O mínimo a fazer é prestar solidariedade às manifestações pacíficas de cubanos e cubanas que protestam contra a falta de liberdade e contra condições precárias de vida, agravadas pela pandemia. Compreender e destacar que há algo novo e promissor nas formas de protesto, agora com protagonismo de artistas que expressam criativamente suas aspirações e experiências de viver como dissidentes em Cuba. Demandar que o governo cubano não os trate como inimigos internos, mas como porta-vozes legítimos de insatisfações reais e cada vez mais prementes. Continuar a criticar o embargo americano, um dejeto da guerra fria a ser jogado na lata de lixo da História.

À parte fazer o necessário, é preciso não fazer o injustificável.

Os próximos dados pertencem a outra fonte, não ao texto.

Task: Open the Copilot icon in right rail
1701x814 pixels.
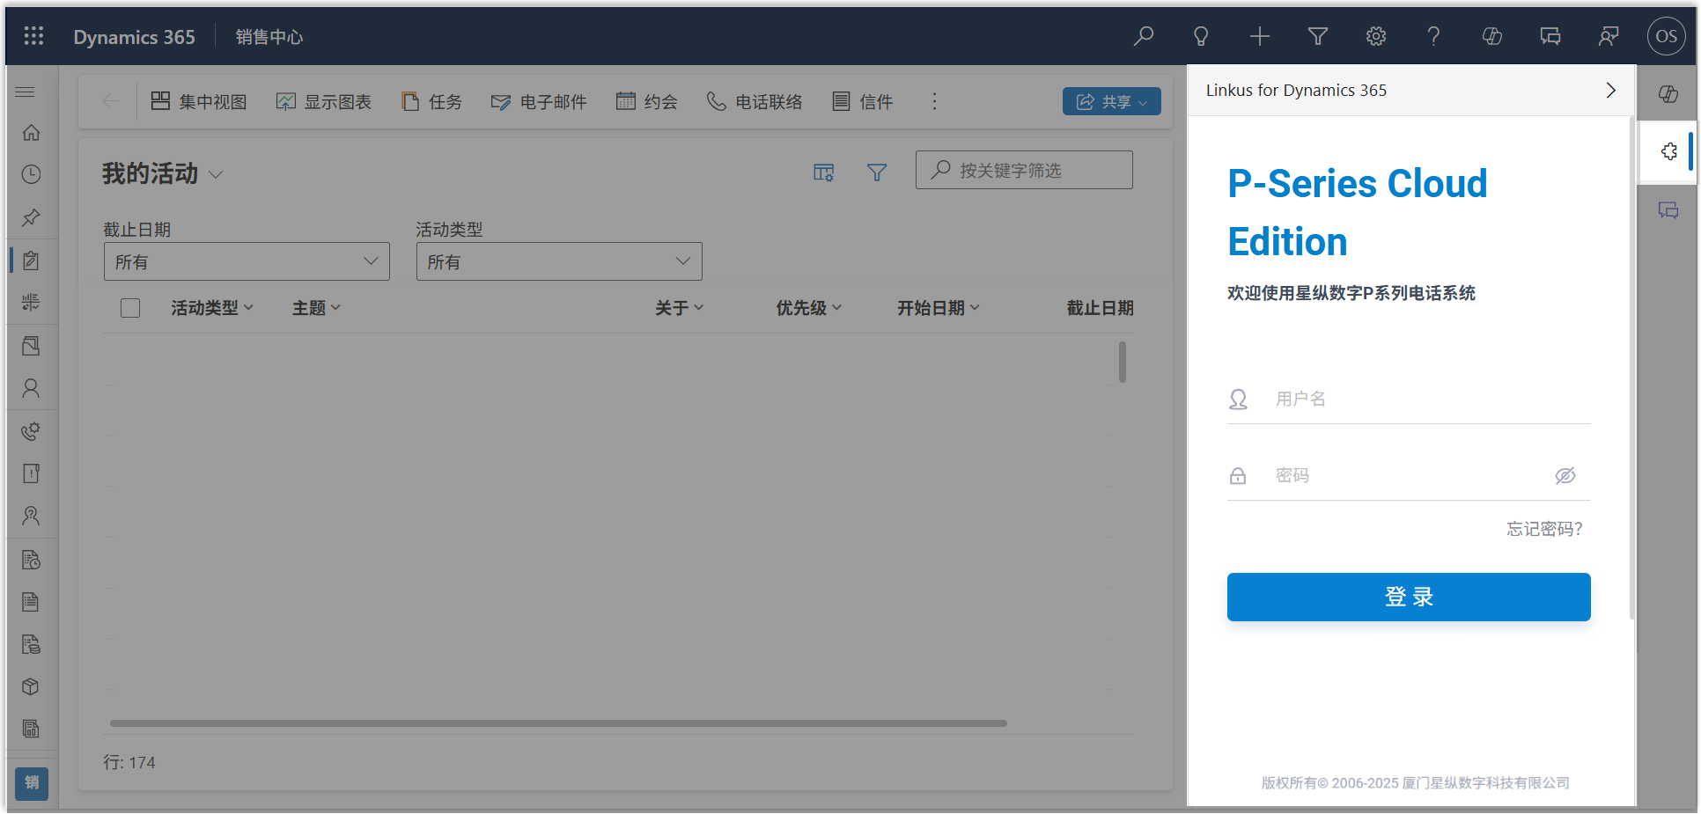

Apoiar a repressão do governo cubano aos protestos é não só um pecado, mas também um erro que serve à extrema direita aqui e alhures. Cacoete ideológico de uma esquerda presa a paixões do passado e refratária à crítica e à autocrítica.

Seria um cacoete de menor importância se Lula não lhe pagasse um tributo retórico que alimenta expectativas negativas sobre a política externa do Brasil na eventualidade de ser eleito. Antes de dizer o que disse, o líder petista deveria ter lido a nota do Partido Socialista Chileno que reafirmou a condenação ao embargo, condenou a repressão e pediu ao governo cubano que abra canais de diálogo com as lideranças dissidentes. Na mesma direção, embora um passo atrás, manifestou-se o partido da Frente Ampla, no Uruguai.

Eleito ou não para novo mandato presidencial, Lula pode desempenhar um papel construtivo para bem encaminhar a questão cubana. Se quiser fazer a coisa certa.